## Aim
Reproduce everything from the line containing "At what coordinates should I click to accomplish: Select" down to the line containing "Instruction: Expand the Tags optional section", both included, with the requests kept. Scale every coordinate in the answers by 0.75 and round each to a whole number, with halves rounded up. Give only those lines.

## Data provided
---------------
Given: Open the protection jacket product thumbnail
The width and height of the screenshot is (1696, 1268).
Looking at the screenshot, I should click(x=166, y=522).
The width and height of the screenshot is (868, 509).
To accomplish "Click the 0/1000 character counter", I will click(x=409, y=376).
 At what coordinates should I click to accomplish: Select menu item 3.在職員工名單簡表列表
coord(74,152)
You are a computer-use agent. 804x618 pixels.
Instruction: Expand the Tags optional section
---------------
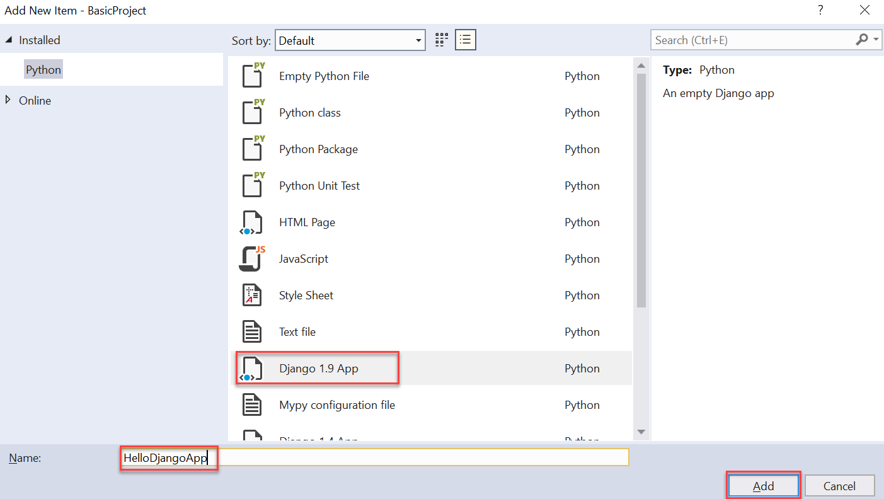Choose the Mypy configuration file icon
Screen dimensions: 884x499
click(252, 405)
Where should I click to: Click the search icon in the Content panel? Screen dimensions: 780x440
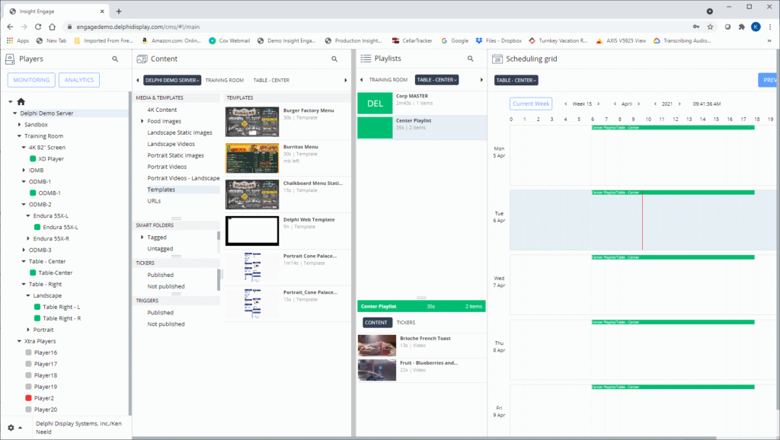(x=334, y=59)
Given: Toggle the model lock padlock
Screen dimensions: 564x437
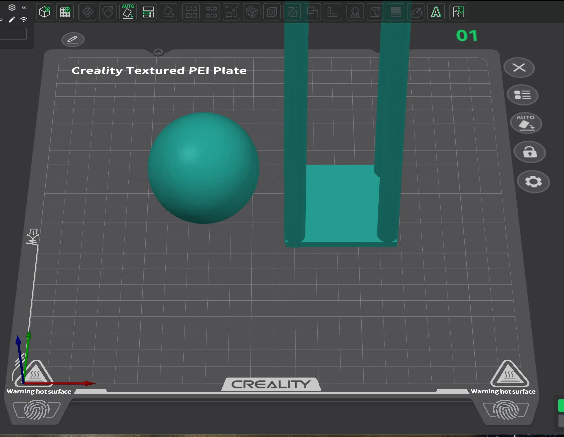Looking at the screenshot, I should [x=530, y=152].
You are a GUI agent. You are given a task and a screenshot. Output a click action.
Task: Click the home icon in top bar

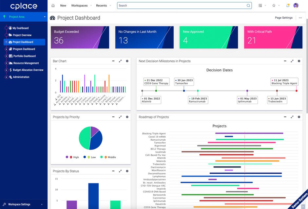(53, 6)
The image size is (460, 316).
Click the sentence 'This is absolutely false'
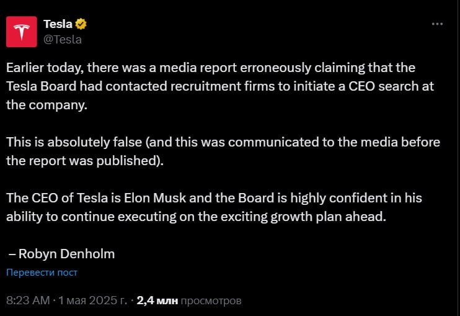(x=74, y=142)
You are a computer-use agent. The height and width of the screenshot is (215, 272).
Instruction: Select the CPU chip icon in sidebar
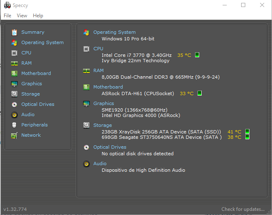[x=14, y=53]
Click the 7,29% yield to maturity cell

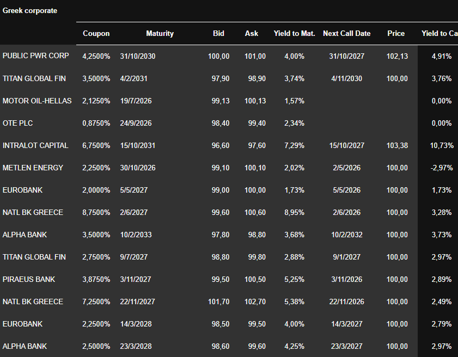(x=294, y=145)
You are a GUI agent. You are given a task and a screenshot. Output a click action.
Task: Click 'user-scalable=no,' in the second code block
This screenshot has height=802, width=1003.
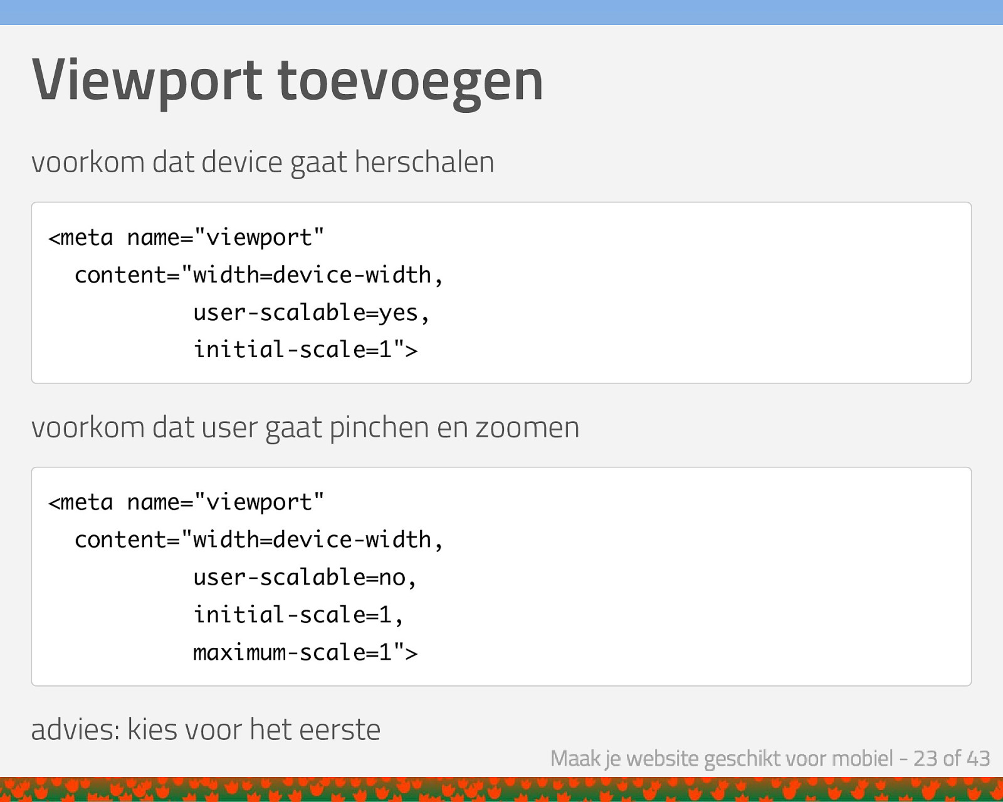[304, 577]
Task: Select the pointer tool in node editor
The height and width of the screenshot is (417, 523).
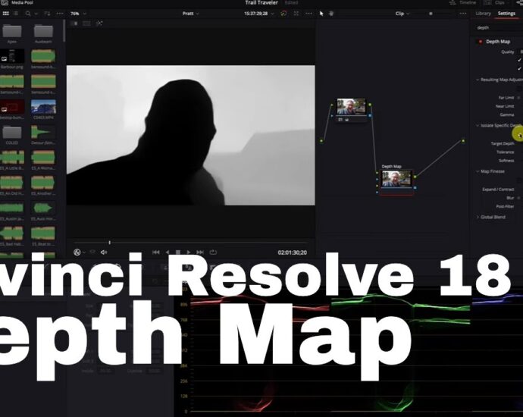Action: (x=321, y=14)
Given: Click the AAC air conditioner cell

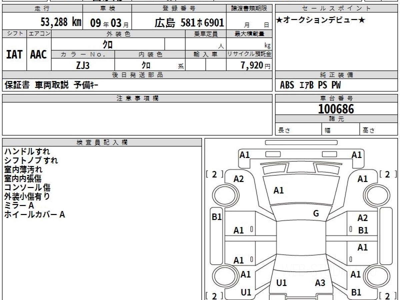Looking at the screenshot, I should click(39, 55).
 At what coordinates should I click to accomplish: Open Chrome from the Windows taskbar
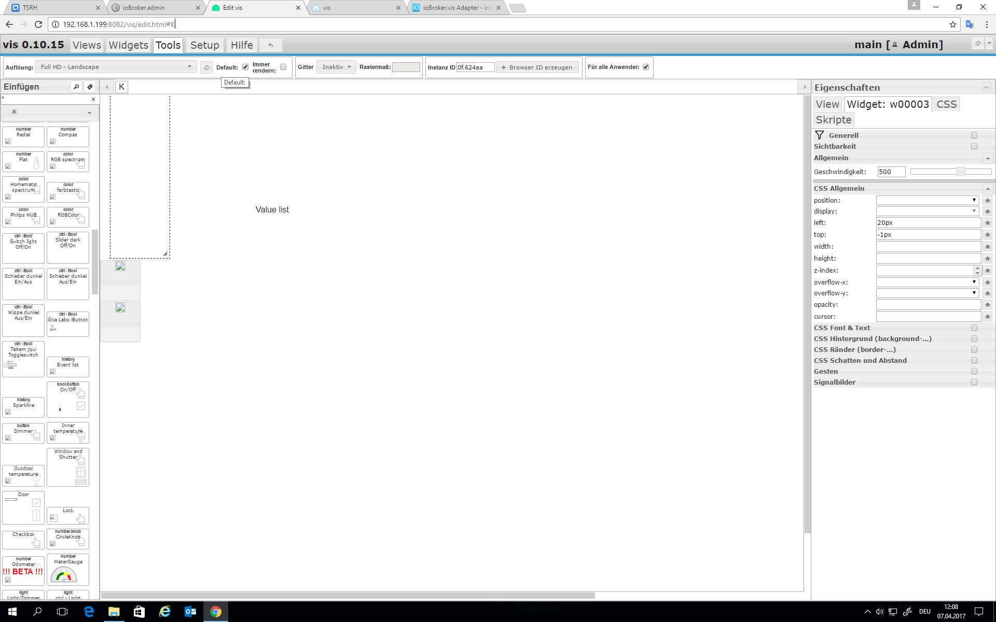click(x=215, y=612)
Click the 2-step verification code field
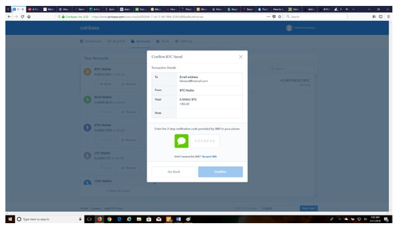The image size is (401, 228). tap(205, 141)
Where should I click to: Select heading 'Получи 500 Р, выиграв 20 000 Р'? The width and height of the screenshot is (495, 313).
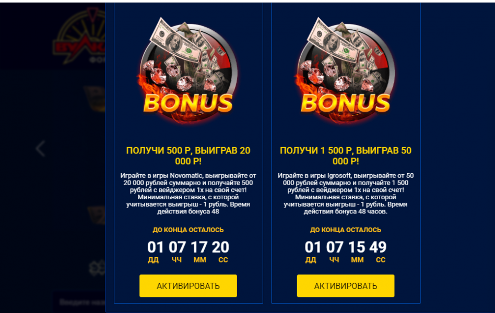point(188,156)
---------------
## Full answer
 At what coordinates should I click to accomplish: Select menu item 3.在職員工名單簡表列表
coord(56,114)
You are a computer-use agent. 804x618 pixels.
Instruction: Expand the Tags optional section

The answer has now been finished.